### WORK TO COMPLETE
Starting with the first line of the data below, copy each line up to and including the one containing "Task: Click the La Spezia city label". Pictures stay out.

Pixel coordinate grounding data
******************************

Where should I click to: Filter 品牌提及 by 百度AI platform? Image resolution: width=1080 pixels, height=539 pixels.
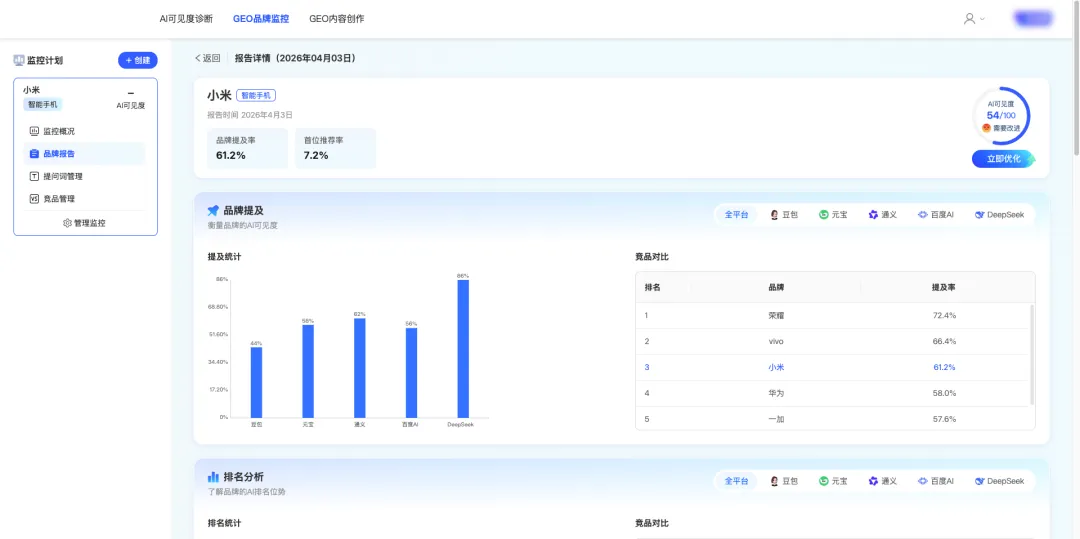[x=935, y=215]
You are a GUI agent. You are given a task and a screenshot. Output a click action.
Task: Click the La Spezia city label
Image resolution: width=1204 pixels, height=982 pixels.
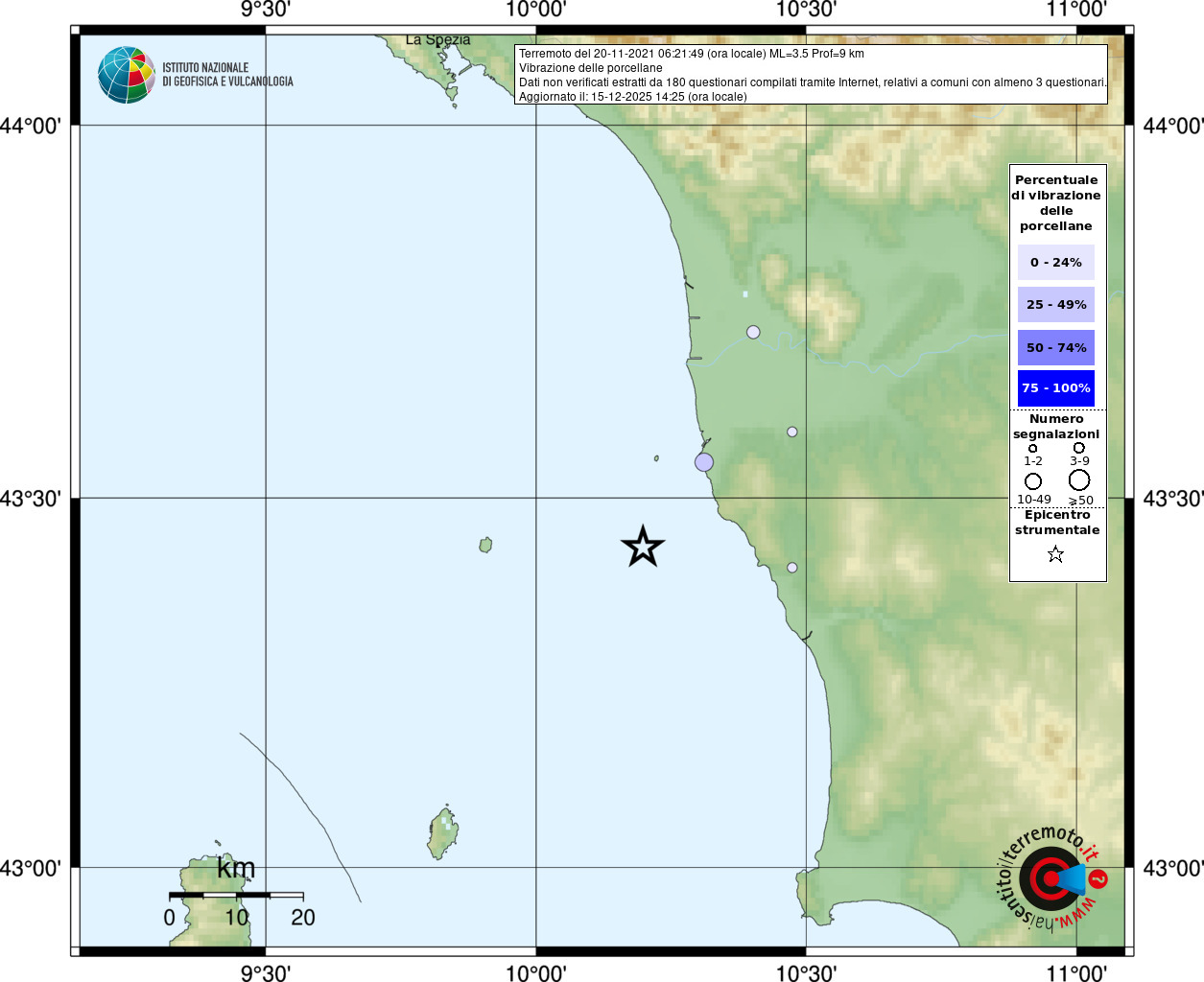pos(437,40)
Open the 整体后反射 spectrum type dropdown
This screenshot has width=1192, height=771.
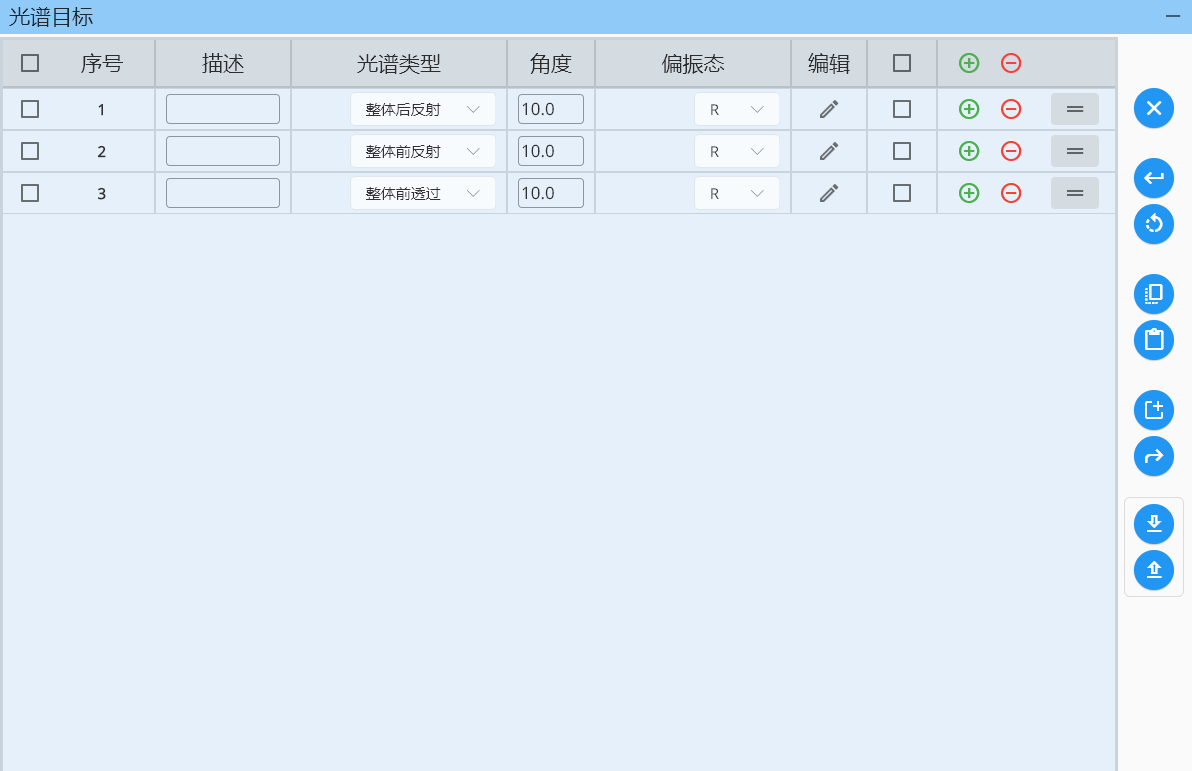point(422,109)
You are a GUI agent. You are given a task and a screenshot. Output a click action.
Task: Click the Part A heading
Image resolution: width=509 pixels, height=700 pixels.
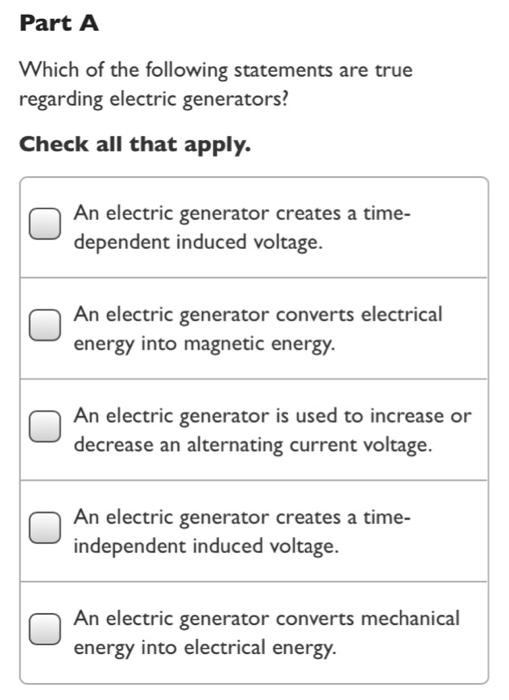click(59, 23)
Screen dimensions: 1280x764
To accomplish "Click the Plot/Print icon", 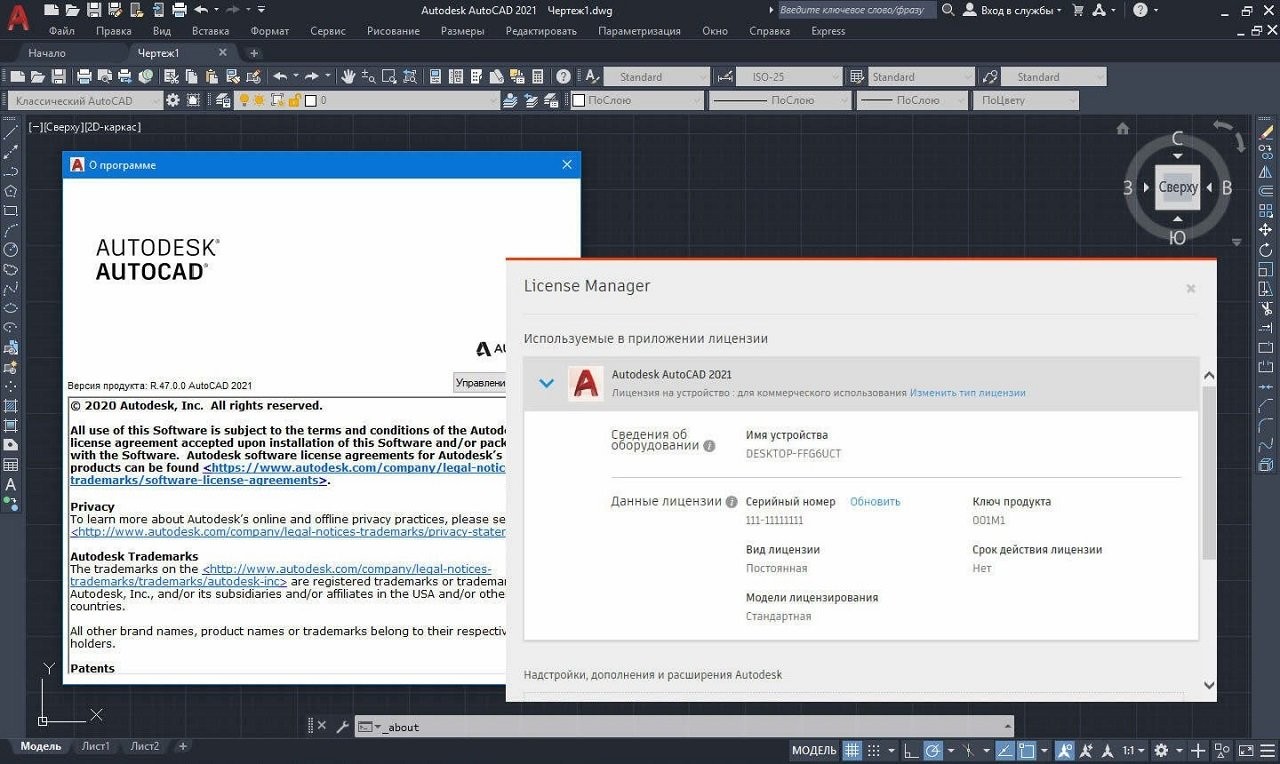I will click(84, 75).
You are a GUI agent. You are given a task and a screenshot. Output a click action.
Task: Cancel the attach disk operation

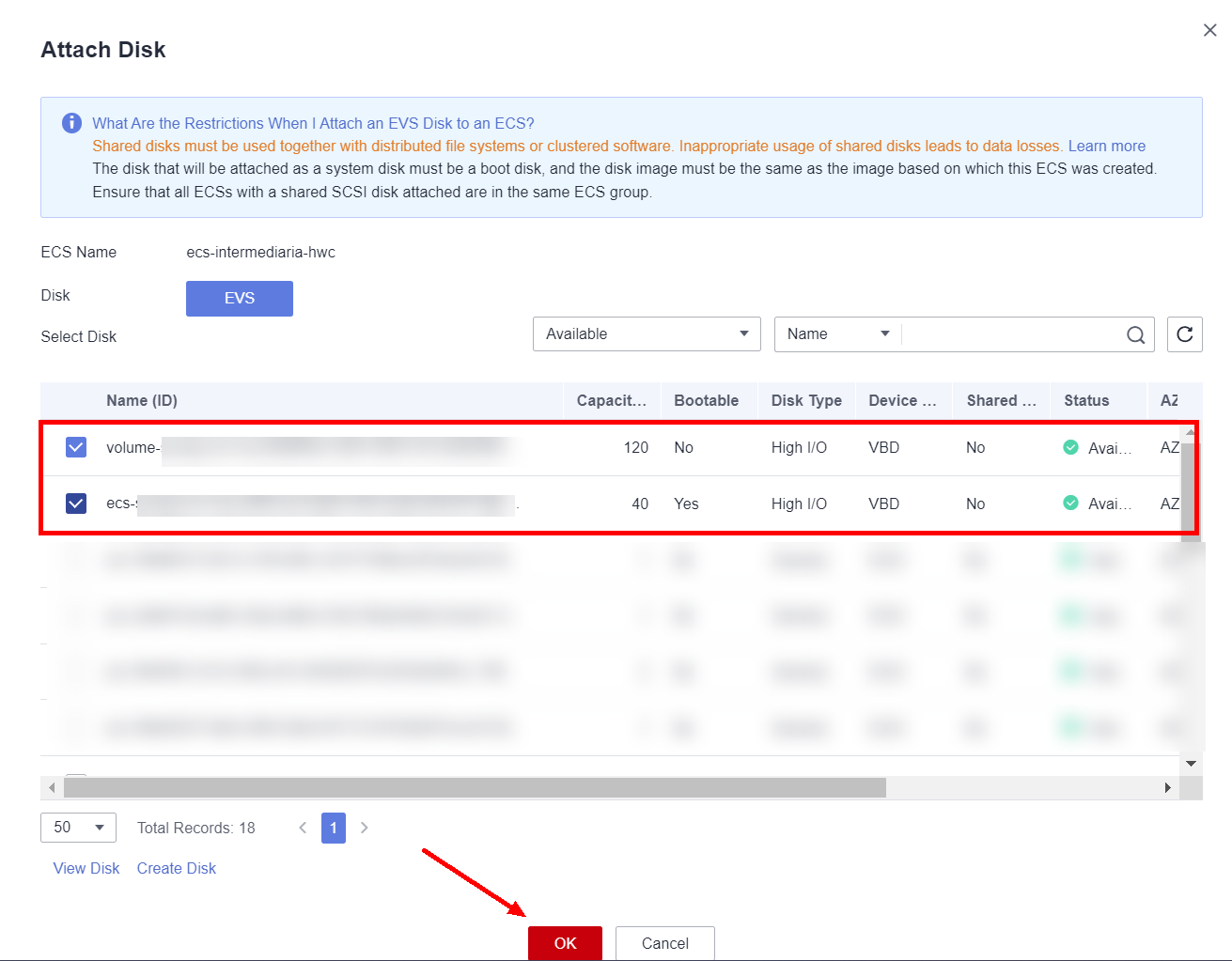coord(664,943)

******************************

### WRITTEN RESPONSE
Where should I click to: Filter 品牌提及 by 百度AI platform? Image resolution: width=1080 pixels, height=539 pixels.
[x=935, y=215]
You are a GUI agent. You are given a task and a screenshot. Output a click action.
Task: Click the La Spezia city label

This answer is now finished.